HKL improved the inhibition of sirt3 induced by silica and senescence of ATII cells in silicotic mice. (A) Immunoblot analysis of sirt3 protein in lung tissues from mice of different groups. (B) Representative images of immunohistochemical results of sirt3 in paraffin sections from mice lung tissues. Scale bar:100 μm. (C) Corresponding densitometry data of sirt3 protein were quantified using Image J Software. Bar graphs were presented as mean ± SD (n = 5). (D) Semi-quantification of sirt3 immunohistochemical results using Image J Software (n = 5). Statistical analysis was performed using one-way ANOVA, GraphPad Prism 7.2.0. *P < 0.05, **P < 0.01, ***P < 0.001, ****P < 0.0001; n.s. presents no statistical difference. (E) Representative images of immunofluorescence of SP-C (green) and Acetylated-Lysine (red) and DAPI (blue) in paraffin sections from mice lung tissues.
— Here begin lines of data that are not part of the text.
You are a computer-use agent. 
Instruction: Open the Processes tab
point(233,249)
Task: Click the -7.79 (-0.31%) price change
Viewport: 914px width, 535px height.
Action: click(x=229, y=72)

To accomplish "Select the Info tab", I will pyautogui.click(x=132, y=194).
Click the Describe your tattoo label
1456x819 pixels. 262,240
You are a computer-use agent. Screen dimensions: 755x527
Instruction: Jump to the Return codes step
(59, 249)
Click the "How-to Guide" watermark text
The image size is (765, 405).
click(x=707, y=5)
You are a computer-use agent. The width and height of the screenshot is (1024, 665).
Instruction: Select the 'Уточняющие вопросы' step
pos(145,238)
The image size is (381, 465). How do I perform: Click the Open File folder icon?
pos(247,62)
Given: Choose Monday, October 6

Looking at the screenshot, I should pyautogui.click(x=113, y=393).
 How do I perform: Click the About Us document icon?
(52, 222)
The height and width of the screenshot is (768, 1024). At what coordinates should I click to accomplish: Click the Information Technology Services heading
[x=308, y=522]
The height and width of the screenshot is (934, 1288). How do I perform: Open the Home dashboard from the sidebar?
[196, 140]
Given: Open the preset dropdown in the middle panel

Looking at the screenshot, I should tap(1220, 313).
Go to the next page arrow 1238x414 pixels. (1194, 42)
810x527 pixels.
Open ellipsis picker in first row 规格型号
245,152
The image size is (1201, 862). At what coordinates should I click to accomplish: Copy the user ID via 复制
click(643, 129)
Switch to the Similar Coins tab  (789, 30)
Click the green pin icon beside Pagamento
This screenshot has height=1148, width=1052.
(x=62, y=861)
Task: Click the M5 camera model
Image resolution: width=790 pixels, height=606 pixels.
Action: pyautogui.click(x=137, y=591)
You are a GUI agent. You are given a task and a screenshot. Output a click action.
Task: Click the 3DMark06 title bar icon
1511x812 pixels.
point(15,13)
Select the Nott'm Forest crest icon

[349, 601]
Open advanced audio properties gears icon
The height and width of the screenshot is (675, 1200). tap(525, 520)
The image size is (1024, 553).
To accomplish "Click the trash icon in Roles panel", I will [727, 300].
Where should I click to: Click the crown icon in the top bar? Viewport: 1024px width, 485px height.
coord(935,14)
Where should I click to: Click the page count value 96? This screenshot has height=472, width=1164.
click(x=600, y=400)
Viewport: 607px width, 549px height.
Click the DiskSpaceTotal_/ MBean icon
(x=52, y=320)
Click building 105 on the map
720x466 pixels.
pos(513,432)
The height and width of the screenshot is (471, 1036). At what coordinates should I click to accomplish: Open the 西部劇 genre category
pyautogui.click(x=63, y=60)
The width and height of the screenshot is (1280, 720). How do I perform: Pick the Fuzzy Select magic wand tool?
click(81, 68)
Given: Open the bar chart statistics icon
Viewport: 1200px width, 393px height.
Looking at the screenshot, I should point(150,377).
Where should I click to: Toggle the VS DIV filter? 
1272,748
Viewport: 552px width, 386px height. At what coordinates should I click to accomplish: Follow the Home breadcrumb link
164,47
Scale bar, 200 μm. (For interpretation of the references to color in this figure legend, the reader is referred to the Web version of this article.)

Fig. 8

HKL mitigated mtDNA damage and inhibited ROS accumulation induced by silica in vivo. (A) The paraffin sections from mice lung tissues were incubated ex vivo with DHE (red) (5 mM) in DMSO for 30 min before analysis of ROS production by fluorescence microscopy. Scale bar, 100 μm. (B) Images taken by confocal microscopy of immunofluorescent staining of the dsDNA (green) and DAPI (blue) in paraffin sections from mice lung tissues. Scale bar, 100 μm. (C) Frequency of mtDNA lesions per 10 kb per strand in paraffin sections from mice lung tissues. (D) The quantitation of mtDNA copy number in paraffin sections from mice lung tissues. (E) The quantitation of cytosolic mtDNA in paraffin sections from mice lung tissues. Bar graphs were presented as mean ± SD (n = 5). Statistical analysis was performed using one-way ANOVA, GraphPad Prism 7.2.0. *P < 0.05, **P < 0.01, ***P < 0.001, ****P < 0.0001; n.s. presents no statistical difference. (F) Morphological changes of the mitochondria and LBs in the ATII cells of mice in each group. The red arrows present the mitochondria and the yellow arrows present the LBs. Scale bar, 2 μm. (For interpretation of the references to color in this figure legend, the reader is referred to the Web version of this article.)

Fig. 9

cGAS-STING pathway was involved in the anti-fibrosis and anti-aging effect of HKL in vivo. (A–H) Representative blots and quantification of cGAS-STING pathway-related proteins in mice lung tissues. Bar graphs were presented as mean ± SD (n = 5). Statistical analysis was performed using one-way ANOVA, GraphPad Prism 7.2.0. *P < 0.05, **P < 0.01, ***P < 0.001, ****P < 0.0001; n.s. presents no statistical difference. (For interpretation of the references to color in this figure legend, the reader is referred to the Web version of this article.)